Cluster Administration

Preferred Leader Election

# After a broker restart, it may not be the leader of its partitions anymore
# (leadership moved to another ISR member during the outage)
# Trigger preferred leader election to rebalance leadership

# Elect preferred leaders for ALL topics
kafka-leader-election.sh --bootstrap-server broker1:9092 \
  --election-type PREFERRED --all-topic-partitions

# Elect for a specific topic
kafka-leader-election.sh --bootstrap-server broker1:9092 \
  --election-type PREFERRED \
  --topic orders --partition 0

# UNCLEAN election (data loss risk!) — only as last resort when all ISR are dead
kafka-leader-election.sh --bootstrap-server broker1:9092 \
  --election-type UNCLEAN \
  --topic orders --partition 0

# Verify leadership distribution
kafka-topics.sh --bootstrap-server broker1:9092 --describe --topic orders
# Leader column should be evenly spread across brokers

Adding and Removing Brokers

# Adding a broker:
# 1. Launch new EC2 instance with EBS volume + Docker setup
# 2. Configure with a new unique broker.id and join the controller quorum
# 3. Start the broker — it joins the cluster but has NO partitions yet
# 4. Reassign partitions to include the new broker

# Generate reassignment plan
cat <<EOF > topics.json
{"topics": [{"topic": "orders"}, {"topic": "events"}], "version": 1}
EOF

kafka-reassign-partitions.sh --bootstrap-server broker1:9092 \
  --topics-to-move-json-file topics.json \
  --broker-list "1,2,3,4" \
  --generate
# Save the "Proposed partition reassignment" output to reassignment.json

# Execute the reassignment (runs in background, copies data)
kafka-reassign-partitions.sh --bootstrap-server broker1:9092 \
  --reassignment-json-file reassignment.json \
  --execute \
  --throttle 50000000    # 50 MB/s throttle to avoid impacting production

# Monitor progress
kafka-reassign-partitions.sh --bootstrap-server broker1:9092 \
  --reassignment-json-file reassignment.json \
  --verify

# Remove throttle after completion
kafka-configs.sh --bootstrap-server broker1:9092 \
  --entity-type brokers --entity-name 1 \
  --alter --delete-config leader.replication.throttled.rate
kafka-configs.sh --bootstrap-server broker1:9092 \
  --entity-type brokers --entity-name 4 \
  --alter --delete-config follower.replication.throttled.rate

# Removing a broker:
# 1. Reassign all partitions OFF the broker (use --broker-list without the broker)
# 2. Wait for reassignment to complete (--verify)
# 3. Stop the broker
# 4. Terminate the EC2 instance

Scaling: When Brokers Run Out of Disk

Disk Full = Broker Down
A Kafka broker that runs out of disk space will stop accepting writes and may crash.

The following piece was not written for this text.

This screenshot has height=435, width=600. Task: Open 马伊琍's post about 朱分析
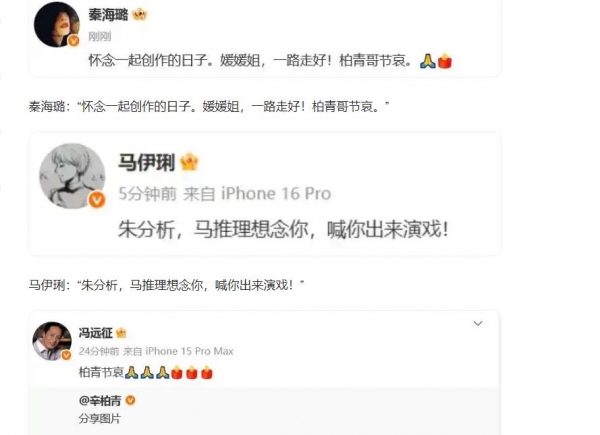coord(283,229)
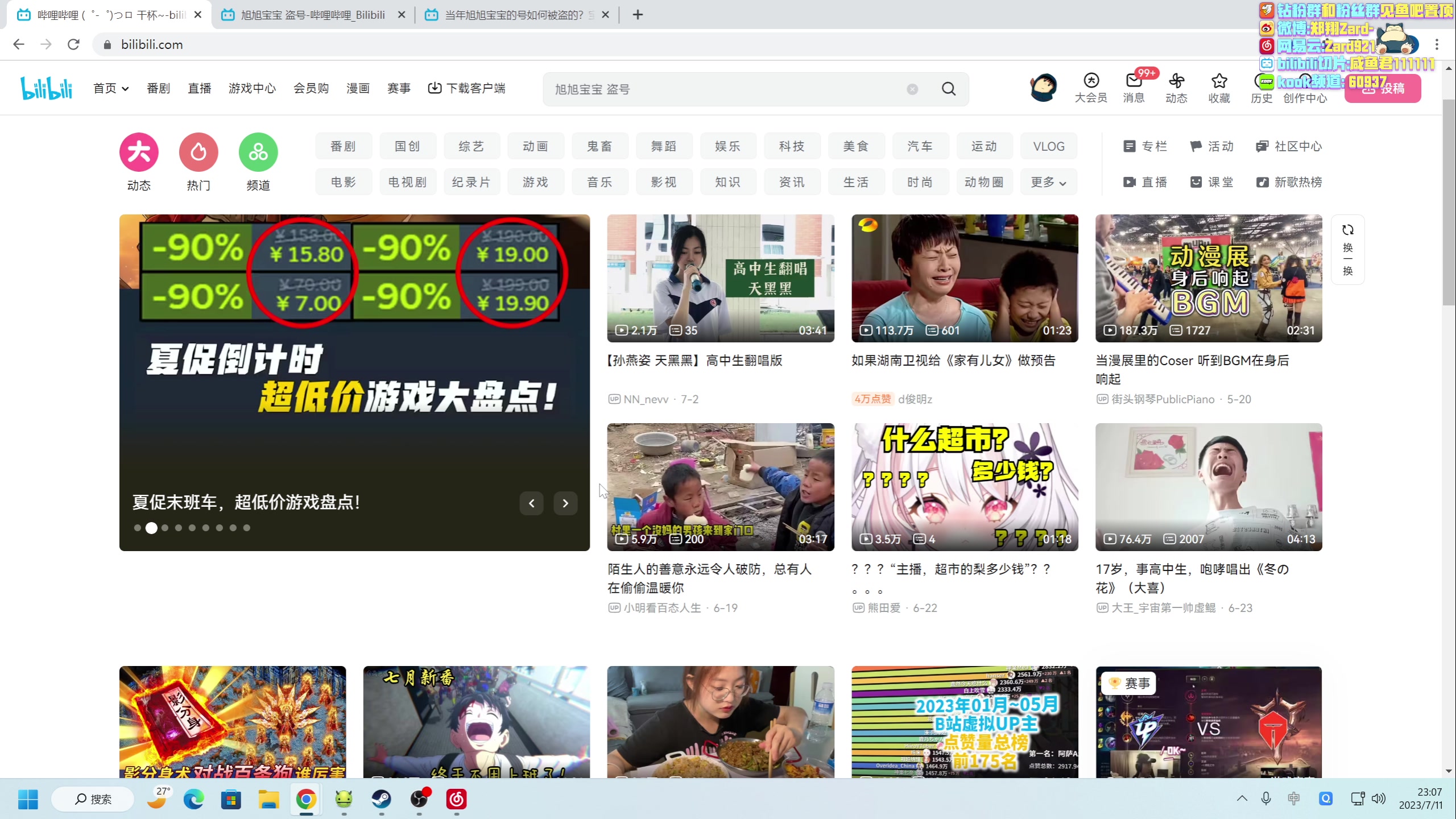Select the 鬼畜 category
The width and height of the screenshot is (1456, 819).
(599, 146)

This can cascade — producers retry to other brokers, overloading them. Always alert at 75% and take action before 90%.
# Immediate actions when disk is filling up:

# 1. Reduce retention on high-volume topics (buys time)
kafka-configs.sh --bootstrap-server broker1:9092 \
  --entity-type topics --entity-name high-volume-events \
  --alter --add-config retention.ms=86400000    # 1 day instead of 7

# 2. Delete old consumer offsets for abandoned groups
kafka-consumer-groups.sh --bootstrap-server broker1:9092 \
  --delete --group abandoned-consumer-group

# 3. Expand the EBS volume (online, no downtime)
aws ec2 modify-volume --volume-id vol-abc123 --size 1000    # grow to 1 TB
# Then resize the filesystem on the instance:
sudo xfs_growfs /data/kafka       # XFS supports online resize

# 4. Long-term: add brokers and rebalance partitions
# (see "Adding and Removing Brokers" above)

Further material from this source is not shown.